Writer's picture: Ben StoneyBen Stoney

If you're a marketer in the sport and active lifestyle sector, I have good news and bad news when it comes to meaningful brand loyalty.


The good news? Your boss wants you to increase brand awareness, optimize resources, and drive better ROI.

The bad news? Your boss wants you to achieve all this in an environment where traditional marketing approaches are about as effective as a chocolate teapot.


The problem isn't that these expectations are unreasonable - they're perfectly sensible. The problem is that most marketers tackle them with the creativity of a tax return: spreadsheets, attribution models, and ROI calculations that would make an actuary's heart sing.


But here's the rub: people don't behave in ways that are predictable. In fact, they hardly ever do, and that's where k.ble comes into play.

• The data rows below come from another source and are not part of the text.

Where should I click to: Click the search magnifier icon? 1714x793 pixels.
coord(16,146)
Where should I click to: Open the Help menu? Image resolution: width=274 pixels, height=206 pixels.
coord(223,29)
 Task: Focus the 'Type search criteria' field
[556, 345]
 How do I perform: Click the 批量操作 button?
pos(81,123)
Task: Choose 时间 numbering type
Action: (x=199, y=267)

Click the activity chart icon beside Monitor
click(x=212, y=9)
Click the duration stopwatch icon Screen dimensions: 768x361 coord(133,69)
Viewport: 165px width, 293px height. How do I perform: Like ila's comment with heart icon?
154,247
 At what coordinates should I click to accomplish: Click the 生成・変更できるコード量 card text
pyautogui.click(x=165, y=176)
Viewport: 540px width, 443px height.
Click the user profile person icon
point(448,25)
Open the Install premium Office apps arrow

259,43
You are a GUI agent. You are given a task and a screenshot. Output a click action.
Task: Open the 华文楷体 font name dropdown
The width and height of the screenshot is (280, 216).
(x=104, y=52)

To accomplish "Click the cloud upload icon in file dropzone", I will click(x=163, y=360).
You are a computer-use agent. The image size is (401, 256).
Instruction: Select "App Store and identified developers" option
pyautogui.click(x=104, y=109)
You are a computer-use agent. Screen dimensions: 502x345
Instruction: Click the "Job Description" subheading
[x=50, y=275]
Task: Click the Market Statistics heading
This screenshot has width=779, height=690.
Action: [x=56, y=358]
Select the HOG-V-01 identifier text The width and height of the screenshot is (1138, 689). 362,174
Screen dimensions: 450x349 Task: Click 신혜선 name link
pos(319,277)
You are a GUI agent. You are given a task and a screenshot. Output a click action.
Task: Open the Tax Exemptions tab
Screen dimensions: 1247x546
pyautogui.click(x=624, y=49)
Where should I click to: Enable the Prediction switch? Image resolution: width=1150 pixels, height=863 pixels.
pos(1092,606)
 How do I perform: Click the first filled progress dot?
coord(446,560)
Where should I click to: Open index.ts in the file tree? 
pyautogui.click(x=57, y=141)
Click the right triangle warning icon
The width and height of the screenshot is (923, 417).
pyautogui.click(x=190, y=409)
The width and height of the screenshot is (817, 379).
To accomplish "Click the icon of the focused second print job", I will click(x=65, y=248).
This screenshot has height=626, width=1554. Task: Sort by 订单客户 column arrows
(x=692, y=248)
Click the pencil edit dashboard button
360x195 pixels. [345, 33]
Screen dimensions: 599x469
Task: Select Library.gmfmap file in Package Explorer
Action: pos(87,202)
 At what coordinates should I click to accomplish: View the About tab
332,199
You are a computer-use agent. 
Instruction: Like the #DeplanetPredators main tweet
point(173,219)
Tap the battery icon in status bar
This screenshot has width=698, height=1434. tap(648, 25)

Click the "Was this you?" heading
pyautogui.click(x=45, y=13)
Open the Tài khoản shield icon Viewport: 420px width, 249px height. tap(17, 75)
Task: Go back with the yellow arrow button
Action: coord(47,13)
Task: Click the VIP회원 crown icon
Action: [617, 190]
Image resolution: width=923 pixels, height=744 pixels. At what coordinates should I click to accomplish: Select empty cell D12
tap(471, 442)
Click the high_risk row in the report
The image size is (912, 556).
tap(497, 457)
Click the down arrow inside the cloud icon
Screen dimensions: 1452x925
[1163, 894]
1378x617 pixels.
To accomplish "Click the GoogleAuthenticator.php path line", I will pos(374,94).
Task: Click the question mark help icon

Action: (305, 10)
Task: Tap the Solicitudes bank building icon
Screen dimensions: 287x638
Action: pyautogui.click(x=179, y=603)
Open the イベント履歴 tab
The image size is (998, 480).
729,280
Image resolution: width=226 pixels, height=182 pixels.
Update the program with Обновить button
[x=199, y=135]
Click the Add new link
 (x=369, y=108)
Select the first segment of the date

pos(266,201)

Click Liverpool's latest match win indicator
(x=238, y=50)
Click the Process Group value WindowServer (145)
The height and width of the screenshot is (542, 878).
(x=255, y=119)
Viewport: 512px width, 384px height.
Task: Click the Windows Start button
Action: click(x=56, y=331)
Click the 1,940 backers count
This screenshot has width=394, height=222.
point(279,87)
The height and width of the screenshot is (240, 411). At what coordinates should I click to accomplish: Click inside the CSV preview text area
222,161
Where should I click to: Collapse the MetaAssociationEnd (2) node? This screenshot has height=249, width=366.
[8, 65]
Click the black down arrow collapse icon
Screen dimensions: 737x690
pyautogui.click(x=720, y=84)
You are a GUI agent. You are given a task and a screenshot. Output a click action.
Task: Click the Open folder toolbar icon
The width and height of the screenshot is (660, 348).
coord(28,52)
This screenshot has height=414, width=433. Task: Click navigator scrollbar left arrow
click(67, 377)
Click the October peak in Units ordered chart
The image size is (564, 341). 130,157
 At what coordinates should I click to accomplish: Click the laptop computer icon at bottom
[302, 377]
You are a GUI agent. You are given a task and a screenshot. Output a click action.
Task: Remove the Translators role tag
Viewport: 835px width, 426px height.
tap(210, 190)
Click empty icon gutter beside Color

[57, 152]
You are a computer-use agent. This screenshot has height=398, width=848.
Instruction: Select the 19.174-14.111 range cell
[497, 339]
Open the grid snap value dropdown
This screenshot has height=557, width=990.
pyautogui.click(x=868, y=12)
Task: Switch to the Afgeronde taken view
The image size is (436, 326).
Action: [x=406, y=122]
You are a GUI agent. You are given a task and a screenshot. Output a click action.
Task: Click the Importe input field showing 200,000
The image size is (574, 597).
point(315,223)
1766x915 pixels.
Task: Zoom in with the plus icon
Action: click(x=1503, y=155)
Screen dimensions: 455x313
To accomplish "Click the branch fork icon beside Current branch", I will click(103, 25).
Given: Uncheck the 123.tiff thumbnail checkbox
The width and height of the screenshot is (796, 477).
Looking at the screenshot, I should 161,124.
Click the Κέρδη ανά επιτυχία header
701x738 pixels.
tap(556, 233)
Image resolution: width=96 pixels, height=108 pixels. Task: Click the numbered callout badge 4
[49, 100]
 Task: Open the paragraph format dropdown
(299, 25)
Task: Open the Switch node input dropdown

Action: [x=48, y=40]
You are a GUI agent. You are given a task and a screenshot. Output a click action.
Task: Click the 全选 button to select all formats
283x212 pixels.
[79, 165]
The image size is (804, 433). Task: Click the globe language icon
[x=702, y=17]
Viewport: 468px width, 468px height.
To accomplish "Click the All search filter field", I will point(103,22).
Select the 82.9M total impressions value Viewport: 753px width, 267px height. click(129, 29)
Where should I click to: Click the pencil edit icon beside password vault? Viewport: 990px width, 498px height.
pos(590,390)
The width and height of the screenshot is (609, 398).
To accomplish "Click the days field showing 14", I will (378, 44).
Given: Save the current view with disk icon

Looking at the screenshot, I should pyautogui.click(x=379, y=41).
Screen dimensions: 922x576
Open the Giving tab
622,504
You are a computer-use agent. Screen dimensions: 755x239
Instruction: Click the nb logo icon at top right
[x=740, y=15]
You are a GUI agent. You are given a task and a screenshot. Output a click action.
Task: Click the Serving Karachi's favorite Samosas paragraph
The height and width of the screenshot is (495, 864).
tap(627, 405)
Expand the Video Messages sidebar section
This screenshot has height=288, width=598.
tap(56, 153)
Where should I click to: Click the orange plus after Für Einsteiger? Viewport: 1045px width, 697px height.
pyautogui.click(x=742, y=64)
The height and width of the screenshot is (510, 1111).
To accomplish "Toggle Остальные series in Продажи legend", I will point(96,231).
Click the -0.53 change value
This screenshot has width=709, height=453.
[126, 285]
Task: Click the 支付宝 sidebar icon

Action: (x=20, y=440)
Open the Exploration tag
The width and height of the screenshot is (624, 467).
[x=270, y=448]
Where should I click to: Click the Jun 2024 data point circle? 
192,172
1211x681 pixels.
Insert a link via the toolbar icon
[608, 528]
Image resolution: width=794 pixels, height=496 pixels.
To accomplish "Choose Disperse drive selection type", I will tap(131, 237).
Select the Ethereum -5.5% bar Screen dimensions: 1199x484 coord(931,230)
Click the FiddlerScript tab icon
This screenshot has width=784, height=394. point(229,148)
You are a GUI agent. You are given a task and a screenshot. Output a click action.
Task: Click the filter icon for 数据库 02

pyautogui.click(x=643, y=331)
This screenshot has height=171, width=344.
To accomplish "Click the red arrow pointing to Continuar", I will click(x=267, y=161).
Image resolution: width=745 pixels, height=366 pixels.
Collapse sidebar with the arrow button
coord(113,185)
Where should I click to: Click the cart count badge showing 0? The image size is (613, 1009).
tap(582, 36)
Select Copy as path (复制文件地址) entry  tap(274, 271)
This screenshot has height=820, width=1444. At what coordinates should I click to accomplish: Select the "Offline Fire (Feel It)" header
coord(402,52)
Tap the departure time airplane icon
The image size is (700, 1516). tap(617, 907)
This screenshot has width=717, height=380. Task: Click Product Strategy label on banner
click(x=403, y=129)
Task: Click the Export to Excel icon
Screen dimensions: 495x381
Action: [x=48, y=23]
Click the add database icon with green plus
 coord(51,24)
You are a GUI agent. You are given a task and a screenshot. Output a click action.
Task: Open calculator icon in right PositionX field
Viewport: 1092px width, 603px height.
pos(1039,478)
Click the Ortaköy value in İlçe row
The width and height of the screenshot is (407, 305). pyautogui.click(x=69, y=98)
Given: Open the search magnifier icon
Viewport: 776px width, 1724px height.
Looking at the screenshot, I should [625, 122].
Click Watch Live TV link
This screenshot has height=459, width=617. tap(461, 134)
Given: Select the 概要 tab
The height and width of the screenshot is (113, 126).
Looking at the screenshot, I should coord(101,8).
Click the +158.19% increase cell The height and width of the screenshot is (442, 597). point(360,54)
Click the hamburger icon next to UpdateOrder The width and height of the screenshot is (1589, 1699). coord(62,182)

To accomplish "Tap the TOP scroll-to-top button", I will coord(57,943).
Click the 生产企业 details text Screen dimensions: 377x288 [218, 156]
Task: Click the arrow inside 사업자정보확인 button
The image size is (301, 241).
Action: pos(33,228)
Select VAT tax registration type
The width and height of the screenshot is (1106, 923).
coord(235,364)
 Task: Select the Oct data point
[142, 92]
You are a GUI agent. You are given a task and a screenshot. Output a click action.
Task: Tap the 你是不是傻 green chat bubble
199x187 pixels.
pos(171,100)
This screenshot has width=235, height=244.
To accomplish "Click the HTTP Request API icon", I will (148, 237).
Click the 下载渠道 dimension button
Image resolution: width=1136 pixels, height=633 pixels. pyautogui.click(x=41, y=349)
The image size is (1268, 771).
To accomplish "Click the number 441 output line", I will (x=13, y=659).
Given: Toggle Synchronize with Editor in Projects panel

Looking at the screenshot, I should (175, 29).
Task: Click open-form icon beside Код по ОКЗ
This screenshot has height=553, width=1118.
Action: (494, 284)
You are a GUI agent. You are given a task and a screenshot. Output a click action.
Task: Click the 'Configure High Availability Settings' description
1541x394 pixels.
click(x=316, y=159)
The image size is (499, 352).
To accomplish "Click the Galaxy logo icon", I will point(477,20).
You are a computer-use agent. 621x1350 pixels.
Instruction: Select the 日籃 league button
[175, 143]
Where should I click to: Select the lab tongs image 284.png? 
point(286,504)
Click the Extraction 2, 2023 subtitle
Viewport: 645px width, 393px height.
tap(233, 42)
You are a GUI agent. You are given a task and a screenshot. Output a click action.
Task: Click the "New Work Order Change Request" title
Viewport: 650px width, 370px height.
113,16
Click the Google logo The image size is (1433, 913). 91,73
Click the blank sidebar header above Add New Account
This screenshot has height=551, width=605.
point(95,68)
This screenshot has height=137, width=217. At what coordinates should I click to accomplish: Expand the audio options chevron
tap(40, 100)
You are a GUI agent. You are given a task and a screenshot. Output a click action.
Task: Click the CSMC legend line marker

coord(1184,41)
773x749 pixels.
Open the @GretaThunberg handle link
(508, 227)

Leaders in loyalty brand building - Koreatown Run Club LA
Leaders in loyalty brand building - Koreatown Run Club LA

1. Brand Awareness: Or, How Not to Be the Gym Membership Everyone Forgets About

In sports, as in life, awareness isn't just about being seen—it's about being remembered. Yet, many brands treat marketing like a New Year's fitness resolution: enthusiastic, overcommitted, and entirely forgotten by February. They make a big swing, hit or miss, then move on.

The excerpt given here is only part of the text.